On September 15, 2004, the Plaintiff loaned USD 6,500,000 to the Railroad Foundation at interest rate of USD 1) Libor +0.85%, overdue interest rate of KRW 0.85%, “Libor +1.85%”, “6 months from the date of withdrawal of the payment of interest, and three years from the date of withdrawal of the payment of interest,” respectively (hereinafter “instant loan”), and the Railroad Foundation withdrawn the above loan on the same day.

D. Establishment of the Korea Railroad Corporation

(1) On December 30, 2004, the Railroad Foundation donated the instant invested shares to the Korea Railroad.

(2) As the Korea Railroad Corporation was established on January 1, 2005 by the enforcement of the Korea Railroad Corporation Act, the property previously owned by the Korea Railroad Corporation was transferred to the defendant, and the invested shares of this case contributed to the Korea Railroad Corporation by investing in the Korea Railroad Foundation and being transferred to the defendant as investment assets together with shares invested by the Korea Railroad Corporation.

(3) On July 5, 2006, the Defendant invested in kind the investment assets to the Korea Railroad Corporation including the invested stocks and investment shares invested by the Korea Railroad Corporation in accordance with the provisions related to the Framework Act on Railroad Enterprise Development, the Korea Railroad Corporation, and the Act on Contribution in Kind in State-Owned Properties.
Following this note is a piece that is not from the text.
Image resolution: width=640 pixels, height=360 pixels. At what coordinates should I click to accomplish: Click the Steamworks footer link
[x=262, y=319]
However, the Defendant, who is obligated to perform the instant undertaking, did not follow the procedures related to taking over the Defendant’s obligations under the said undertaking to

(e) Loss of the benefit of time from the Railroad Foundation;

(1) On March 15, 2006, the Railroad Foundation did not pay USD 94,756.91, which is the interest on the instant loan, to the Defendant and lost the interest on the said loan obligation.

(2) The obligations of the instant loans are USD 3,969,684.53 as of July 15, 2009 + USD 3,874,927.62 as of September 16, 200 + USD 94,756.91 as of March 15, 2006 and USD 3,874,927.62 as of March 16, 2006. The agreed interest rate of USD 3,874,927.62 as of March 16, 2006 is 8.5% as of March 16, 2006 and 6.7% as of March 16, 2006 to September 16, 2006 + 7.5% as of March 16, 2006.
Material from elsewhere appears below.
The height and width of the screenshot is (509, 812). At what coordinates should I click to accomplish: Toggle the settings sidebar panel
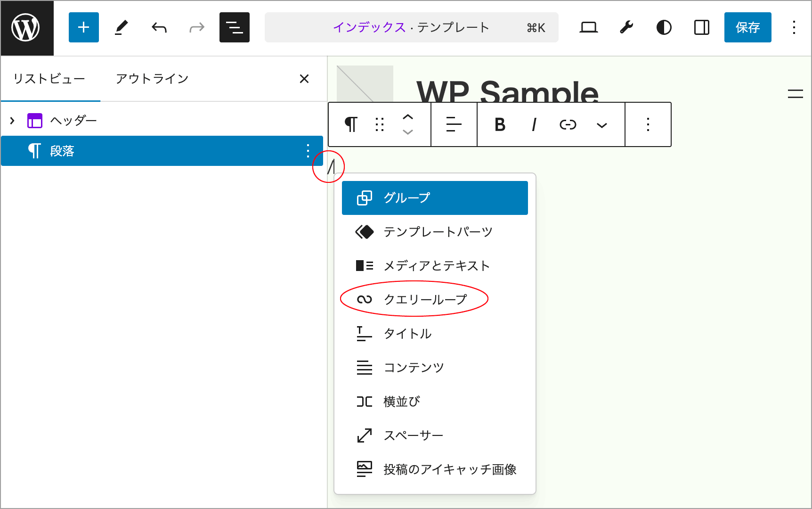point(701,28)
(f) Current financial status of the Railroad Foundation;

The Korean Railroad Foundation has contributed all contributed property to the Korean Railroad and has no property at present.

G. Progress of the relevant lawsuit

(1) On August 24, 2006, the Plaintiff asserted that the Korea Railroad Corporation has the loan claim of this case or the equivalent damage claim of the same amount, and disposed of them by offsetting them against the amount equal to the deposit return claim of the Korea Railroad Corporation. On August 25, 2006, the Korea Railroad Corporation notified the Plaintiff on August 25, 2006 that the deposit withdrawal due to the offset disposition was illegal withdrawal, sent a written notification demanding the Plaintiff to immediately return the above amount, and filed a lawsuit against the Plaintiff for the claim for refund of the deposit.
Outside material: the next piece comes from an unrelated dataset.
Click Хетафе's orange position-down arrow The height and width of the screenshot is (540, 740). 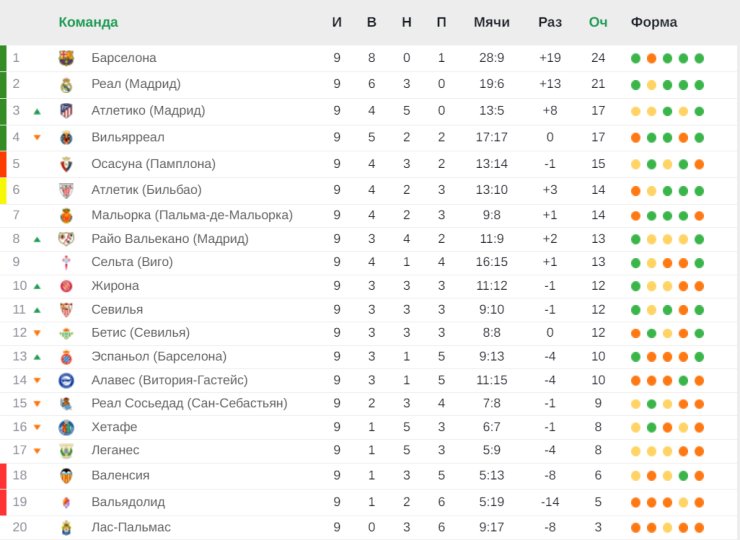[x=37, y=428]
(2) The court of first instance (Seoul Central District Court 2006Gahap83098) rendered a judgment against the Plaintiff on May 6, 2008 that the Korea Railroad Corporation did not have a claim against the Plaintiff on the ground that the said lawsuit did not have a claim against the Plaintiff on the ground that the Korea Railroad Corporation did not incur a debt of the loan of this case, but did not bear a debt of the loan of this case. However, it cannot be recognized that the Korea Railroad Corporation succeeded to the above liability for damages or expressed its intent to assume the above obligation of the loan of this case.

(3) The Plaintiff appealed (Seoul High Court 2008Na53548) and the Defendant participated in the appeal for the Plaintiff at the above appellate court, but the dismissal of the appeal was sentenced on February 4, 2009, and the Plaintiff and the Defendant appealed against the above appellate court judgment (Supreme Court 2009Da19529), but the dismissal of the appeal was affirmed on June 11, 2009, and the judgment of the first instance court became final and conclusive around that time.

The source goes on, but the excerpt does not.